I really enjoyed Wrecked, the author's previous book, so when I saw this on the shelf at the library, I had to have it.
This was a very different story, but I enjoyed it. The characters are very real and the issues and problems they face felt authentic and fresh. I particularly liked the way the main character, Izzy, curates her life at school and with her boyfriend so they don't see the truth about her poverty.
At the same time, I also appreciated the way Izzy's wild friend from the trailer across the way is wholly unapologetic about who she is and where she comes from. The contrast between the two makes for an interesting and volatile friendship dynamic.
Izzy's family also feels very real with the struggles to survive and thrive at the forefront of the story. The contrast between her mother and brother at home and her dead father's extended family in the south makes for another interesting contrast.
The relationship between Izzy and her new boyfriend grows organically and the way she pulls together the various groups of people she cares about into a supportive community is something we can all learn from. The backdrop of Habitat for Humanity and what goes into building these houses for those that need them most is particularly relevant. Especially given the housing crisis where I live right now.
I did feel like the boyfriend was perhaps a little too good to be true, but Izzy points this out herself. No one can possibly be that perfect. But maybe she just hasn't known him long enough to see his flaws. Or isn't looking for them..
But overall, I enjoyed this. I read the whole thing in a single afternoon which is generally a good sign that I like something.
But don't just listen to me. here's the blurb:
One young woman’s journey to find her place in the world as the carefully separated strands of her life — family, money, school, and love — begin to overlap and tangle.
All sixteen-year-old Izzy Crawford wants is to feel like she really belongs somewhere. Her father, a marine, died in Iraq six years ago, and Izzy’s moved to a new town nearly every year since, far from the help of her extended family in North Carolina and Puerto Rico. When Izzy’s hardworking mom moves their small family to Virginia, all her dreams start clicking into place.
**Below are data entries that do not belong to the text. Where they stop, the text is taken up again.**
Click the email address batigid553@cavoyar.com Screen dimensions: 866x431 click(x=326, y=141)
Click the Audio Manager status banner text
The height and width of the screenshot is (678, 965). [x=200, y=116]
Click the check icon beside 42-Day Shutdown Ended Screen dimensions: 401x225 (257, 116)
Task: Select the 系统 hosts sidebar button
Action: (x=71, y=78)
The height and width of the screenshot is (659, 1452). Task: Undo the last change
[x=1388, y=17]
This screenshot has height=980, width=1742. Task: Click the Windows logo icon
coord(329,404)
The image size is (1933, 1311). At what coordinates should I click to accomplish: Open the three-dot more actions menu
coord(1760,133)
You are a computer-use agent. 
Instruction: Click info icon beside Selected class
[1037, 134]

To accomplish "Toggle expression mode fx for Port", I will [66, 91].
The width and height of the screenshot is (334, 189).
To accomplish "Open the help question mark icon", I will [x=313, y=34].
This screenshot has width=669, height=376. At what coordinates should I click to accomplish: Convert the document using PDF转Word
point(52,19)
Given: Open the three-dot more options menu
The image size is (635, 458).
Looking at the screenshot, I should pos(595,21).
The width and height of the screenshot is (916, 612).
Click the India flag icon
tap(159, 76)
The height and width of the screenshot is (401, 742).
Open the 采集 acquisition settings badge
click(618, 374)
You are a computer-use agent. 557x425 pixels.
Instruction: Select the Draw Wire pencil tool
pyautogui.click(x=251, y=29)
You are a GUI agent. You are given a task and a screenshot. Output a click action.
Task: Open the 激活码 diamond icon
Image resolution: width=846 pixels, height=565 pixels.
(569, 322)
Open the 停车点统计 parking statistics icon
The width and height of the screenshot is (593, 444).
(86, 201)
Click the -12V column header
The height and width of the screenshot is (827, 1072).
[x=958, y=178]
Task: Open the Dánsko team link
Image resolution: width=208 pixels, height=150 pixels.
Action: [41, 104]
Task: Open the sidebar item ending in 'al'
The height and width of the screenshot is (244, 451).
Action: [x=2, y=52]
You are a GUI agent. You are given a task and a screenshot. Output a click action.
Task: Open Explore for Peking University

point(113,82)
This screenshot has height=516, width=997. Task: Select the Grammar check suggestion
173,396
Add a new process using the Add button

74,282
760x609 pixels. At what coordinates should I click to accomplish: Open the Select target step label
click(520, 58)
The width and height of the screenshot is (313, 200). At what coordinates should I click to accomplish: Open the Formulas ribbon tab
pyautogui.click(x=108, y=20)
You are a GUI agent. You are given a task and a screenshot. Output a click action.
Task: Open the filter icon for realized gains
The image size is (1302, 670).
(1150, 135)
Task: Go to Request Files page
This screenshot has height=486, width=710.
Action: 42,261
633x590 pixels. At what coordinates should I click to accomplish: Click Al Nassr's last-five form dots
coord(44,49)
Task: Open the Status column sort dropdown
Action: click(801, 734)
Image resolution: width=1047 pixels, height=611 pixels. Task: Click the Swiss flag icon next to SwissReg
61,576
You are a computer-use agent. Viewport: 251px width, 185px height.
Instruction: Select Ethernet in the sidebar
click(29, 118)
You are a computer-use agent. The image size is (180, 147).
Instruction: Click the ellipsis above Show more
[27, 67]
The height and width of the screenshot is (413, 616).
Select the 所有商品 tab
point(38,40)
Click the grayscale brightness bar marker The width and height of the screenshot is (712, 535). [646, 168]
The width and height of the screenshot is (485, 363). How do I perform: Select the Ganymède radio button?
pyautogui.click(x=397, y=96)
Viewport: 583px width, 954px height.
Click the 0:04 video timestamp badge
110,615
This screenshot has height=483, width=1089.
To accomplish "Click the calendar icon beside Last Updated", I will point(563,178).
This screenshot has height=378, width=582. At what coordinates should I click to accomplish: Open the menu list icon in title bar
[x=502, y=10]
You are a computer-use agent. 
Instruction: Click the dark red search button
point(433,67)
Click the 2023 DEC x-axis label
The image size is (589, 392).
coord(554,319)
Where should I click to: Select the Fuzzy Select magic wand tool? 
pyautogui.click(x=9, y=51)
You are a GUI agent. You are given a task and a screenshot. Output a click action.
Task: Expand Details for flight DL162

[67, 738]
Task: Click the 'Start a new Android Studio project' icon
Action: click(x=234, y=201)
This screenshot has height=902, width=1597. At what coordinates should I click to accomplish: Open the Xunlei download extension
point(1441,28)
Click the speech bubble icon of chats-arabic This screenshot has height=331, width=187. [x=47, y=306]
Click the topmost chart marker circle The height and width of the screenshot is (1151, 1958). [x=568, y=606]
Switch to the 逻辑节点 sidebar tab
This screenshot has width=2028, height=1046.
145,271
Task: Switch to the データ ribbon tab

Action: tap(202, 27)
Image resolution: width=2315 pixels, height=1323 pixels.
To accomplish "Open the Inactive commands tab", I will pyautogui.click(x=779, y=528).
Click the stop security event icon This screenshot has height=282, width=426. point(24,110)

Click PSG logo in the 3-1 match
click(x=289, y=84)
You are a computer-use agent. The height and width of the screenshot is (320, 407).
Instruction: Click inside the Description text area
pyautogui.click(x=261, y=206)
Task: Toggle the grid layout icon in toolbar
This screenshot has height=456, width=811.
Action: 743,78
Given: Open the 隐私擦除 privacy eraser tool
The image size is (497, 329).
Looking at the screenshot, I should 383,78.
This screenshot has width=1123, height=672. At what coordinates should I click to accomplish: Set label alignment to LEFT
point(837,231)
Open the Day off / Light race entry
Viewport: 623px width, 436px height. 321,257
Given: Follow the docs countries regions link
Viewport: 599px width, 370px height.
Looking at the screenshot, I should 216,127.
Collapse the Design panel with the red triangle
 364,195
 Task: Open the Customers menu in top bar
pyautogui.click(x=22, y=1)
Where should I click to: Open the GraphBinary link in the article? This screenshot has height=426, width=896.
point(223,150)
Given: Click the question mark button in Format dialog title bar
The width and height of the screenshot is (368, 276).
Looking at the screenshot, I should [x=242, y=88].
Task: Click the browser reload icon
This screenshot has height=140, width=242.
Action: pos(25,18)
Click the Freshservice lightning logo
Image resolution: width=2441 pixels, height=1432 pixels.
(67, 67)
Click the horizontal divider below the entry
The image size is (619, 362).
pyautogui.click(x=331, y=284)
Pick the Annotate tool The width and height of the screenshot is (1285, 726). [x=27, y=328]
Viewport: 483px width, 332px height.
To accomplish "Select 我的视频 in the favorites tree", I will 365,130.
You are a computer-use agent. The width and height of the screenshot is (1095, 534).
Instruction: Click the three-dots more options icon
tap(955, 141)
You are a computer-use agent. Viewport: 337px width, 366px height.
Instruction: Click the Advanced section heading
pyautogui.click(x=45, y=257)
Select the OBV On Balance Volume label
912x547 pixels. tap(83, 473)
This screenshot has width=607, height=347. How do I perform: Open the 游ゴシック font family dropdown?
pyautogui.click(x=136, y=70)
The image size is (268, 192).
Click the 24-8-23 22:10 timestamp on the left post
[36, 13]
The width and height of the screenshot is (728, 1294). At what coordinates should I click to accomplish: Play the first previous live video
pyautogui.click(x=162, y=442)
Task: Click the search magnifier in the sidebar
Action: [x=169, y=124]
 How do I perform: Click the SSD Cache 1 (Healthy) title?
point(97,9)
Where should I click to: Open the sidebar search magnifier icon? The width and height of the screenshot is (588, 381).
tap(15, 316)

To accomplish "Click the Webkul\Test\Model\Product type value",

She likes her new school—even if Izzy is careful to keep her scholarship-student status hidden from her well-to-do classmates and her new athletic and popular boyfriend. And best of all: Izzy’s family has been selected by Habitat for Humanity to build and move into a brand-new house. Izzy is this close to the community and permanence she’s been searching for, until all the secret pieces of her life begin to collide.
How to Build a Heart is the story of Izzy’s journey to find her place in the world and her discovery that the choices we make and the people we love ultimately define us and bring us home.